YOUR ASSIGNMENT » The word "journal" may appear in lines of the data; say how many such lines there are, with nothing beyond the number.

[Start of section]

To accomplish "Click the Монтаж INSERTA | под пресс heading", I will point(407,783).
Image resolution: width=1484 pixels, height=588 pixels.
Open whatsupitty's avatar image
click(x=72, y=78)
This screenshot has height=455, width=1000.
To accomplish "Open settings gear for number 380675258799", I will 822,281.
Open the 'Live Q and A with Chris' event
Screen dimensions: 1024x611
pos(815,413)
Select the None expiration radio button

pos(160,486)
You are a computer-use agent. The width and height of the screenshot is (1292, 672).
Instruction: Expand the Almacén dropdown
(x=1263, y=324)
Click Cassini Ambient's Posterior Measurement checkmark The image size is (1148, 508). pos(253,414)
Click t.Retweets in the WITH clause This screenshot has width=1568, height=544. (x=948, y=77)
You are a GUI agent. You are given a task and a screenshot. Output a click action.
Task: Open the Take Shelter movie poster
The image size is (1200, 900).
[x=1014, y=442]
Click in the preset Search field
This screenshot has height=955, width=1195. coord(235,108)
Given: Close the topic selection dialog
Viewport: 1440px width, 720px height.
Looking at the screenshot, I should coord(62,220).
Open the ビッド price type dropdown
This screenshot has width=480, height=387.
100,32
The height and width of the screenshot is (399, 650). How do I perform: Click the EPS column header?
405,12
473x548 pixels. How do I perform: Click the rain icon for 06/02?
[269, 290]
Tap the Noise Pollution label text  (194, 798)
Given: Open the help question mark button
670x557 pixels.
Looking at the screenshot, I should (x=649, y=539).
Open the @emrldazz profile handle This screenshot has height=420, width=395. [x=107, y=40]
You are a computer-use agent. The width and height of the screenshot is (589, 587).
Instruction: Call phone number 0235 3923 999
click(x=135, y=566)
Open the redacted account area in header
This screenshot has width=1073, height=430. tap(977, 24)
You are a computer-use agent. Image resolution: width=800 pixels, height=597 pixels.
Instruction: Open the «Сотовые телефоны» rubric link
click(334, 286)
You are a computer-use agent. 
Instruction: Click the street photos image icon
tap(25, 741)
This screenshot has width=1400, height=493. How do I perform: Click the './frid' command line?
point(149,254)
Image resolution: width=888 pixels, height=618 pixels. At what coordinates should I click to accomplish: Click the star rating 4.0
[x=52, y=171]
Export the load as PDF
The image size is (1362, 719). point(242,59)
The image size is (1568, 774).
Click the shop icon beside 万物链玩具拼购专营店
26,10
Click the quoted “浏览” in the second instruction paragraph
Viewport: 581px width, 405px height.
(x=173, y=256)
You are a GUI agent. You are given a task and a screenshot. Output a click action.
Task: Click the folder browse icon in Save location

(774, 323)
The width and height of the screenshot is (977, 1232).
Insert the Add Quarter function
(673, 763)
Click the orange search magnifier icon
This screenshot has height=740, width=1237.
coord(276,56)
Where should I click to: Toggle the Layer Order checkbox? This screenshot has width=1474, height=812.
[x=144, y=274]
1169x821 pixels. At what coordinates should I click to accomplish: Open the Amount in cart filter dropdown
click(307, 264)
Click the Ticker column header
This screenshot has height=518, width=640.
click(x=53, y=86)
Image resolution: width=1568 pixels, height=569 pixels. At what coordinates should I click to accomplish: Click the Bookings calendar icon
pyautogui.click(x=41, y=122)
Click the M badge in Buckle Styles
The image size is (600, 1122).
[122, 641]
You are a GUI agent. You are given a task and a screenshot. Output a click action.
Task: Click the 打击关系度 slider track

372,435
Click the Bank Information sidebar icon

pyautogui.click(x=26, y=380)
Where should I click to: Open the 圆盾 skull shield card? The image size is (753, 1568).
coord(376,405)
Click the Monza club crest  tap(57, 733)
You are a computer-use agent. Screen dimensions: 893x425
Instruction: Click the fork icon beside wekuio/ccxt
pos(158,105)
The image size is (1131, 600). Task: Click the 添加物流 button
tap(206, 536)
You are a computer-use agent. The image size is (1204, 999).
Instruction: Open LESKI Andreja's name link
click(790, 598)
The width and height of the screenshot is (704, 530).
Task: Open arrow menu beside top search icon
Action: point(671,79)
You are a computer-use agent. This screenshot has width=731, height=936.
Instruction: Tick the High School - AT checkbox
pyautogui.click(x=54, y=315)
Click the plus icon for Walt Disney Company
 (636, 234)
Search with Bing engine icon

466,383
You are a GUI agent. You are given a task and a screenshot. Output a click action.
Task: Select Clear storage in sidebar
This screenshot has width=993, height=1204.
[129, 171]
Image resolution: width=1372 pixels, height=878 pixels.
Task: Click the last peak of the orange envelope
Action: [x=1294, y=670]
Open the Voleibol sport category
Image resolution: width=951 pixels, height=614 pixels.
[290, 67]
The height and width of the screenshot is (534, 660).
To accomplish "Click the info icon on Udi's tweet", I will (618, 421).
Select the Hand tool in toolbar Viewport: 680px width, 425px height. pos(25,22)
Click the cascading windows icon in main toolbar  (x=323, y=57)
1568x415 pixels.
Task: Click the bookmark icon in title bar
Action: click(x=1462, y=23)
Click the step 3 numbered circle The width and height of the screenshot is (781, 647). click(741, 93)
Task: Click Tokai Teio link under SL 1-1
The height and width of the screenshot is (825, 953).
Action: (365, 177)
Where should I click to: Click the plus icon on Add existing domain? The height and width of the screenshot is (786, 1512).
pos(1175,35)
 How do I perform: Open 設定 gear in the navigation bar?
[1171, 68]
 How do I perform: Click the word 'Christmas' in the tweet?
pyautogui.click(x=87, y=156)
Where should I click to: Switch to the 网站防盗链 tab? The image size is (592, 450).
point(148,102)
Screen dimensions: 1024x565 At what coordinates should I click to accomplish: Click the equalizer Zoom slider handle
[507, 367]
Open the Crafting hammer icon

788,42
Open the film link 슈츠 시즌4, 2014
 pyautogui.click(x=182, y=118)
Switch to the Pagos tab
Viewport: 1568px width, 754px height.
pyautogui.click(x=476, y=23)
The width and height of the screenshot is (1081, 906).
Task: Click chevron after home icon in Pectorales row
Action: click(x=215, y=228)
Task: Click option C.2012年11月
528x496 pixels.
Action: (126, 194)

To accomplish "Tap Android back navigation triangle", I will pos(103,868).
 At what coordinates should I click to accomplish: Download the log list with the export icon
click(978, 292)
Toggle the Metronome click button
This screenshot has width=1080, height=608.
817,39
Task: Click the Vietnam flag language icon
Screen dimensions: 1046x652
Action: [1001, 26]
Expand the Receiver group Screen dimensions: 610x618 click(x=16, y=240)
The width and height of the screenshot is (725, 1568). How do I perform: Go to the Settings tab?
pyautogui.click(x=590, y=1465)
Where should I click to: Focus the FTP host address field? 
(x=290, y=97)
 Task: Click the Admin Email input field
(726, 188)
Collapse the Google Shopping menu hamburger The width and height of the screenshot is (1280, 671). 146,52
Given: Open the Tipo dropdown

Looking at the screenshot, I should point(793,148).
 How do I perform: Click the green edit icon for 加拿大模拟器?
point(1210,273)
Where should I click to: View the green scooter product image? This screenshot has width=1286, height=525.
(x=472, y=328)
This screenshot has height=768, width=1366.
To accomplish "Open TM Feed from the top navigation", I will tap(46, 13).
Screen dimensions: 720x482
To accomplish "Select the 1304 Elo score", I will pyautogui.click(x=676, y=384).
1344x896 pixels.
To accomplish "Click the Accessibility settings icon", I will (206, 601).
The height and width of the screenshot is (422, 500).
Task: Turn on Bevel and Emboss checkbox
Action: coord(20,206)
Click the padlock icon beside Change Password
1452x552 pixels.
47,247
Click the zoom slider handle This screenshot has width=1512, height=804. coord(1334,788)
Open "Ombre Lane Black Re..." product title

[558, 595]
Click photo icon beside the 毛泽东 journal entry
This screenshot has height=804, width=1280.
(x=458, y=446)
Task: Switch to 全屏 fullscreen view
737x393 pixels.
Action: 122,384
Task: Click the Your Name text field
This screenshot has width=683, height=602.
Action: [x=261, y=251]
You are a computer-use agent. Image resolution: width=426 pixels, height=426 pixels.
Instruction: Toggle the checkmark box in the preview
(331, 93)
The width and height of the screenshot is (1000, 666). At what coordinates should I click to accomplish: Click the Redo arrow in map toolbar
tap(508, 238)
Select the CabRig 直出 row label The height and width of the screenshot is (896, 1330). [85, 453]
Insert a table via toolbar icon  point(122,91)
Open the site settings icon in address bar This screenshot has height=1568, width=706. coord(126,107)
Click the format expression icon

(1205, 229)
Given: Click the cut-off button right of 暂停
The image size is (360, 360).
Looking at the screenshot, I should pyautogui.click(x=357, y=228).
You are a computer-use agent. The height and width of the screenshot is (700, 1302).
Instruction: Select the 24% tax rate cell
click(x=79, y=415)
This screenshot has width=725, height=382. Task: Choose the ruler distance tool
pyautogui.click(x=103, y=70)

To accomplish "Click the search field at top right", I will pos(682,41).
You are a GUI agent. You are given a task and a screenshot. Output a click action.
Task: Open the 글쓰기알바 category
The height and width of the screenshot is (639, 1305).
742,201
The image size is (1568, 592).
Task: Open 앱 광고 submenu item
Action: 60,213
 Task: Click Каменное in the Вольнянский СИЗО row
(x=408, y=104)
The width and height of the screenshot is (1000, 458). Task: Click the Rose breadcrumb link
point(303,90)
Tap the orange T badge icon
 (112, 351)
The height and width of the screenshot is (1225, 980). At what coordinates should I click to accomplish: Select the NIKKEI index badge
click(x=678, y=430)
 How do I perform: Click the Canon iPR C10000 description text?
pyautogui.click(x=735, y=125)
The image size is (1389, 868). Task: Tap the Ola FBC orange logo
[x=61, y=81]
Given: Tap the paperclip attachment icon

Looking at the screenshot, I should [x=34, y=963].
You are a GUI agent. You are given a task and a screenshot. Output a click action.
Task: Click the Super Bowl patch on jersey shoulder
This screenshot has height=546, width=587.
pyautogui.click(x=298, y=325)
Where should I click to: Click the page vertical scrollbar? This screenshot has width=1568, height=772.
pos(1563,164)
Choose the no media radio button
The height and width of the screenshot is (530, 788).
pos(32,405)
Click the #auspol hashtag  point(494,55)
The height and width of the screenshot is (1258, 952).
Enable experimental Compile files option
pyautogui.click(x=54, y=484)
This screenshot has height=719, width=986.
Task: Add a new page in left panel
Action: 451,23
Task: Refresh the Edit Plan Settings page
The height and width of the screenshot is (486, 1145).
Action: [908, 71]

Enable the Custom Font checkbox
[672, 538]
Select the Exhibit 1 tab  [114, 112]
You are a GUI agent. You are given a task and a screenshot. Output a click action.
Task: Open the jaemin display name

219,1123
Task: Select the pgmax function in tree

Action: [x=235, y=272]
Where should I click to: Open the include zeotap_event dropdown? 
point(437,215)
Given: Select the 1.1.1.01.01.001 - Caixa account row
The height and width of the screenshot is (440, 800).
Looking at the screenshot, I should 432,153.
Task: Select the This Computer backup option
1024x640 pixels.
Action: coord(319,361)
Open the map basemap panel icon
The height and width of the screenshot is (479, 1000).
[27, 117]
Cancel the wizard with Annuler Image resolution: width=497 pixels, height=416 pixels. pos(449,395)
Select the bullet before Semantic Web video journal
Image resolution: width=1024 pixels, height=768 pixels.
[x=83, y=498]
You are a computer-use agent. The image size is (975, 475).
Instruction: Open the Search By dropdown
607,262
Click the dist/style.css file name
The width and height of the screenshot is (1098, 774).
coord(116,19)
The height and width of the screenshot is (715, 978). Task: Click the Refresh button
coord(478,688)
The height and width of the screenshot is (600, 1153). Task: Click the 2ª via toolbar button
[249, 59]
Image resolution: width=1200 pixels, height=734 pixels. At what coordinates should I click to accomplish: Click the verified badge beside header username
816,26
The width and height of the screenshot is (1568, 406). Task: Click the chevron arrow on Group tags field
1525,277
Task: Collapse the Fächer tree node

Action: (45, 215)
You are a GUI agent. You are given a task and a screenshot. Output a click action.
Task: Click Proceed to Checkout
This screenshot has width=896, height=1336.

[End of section]

RESPONSE BELOW » 2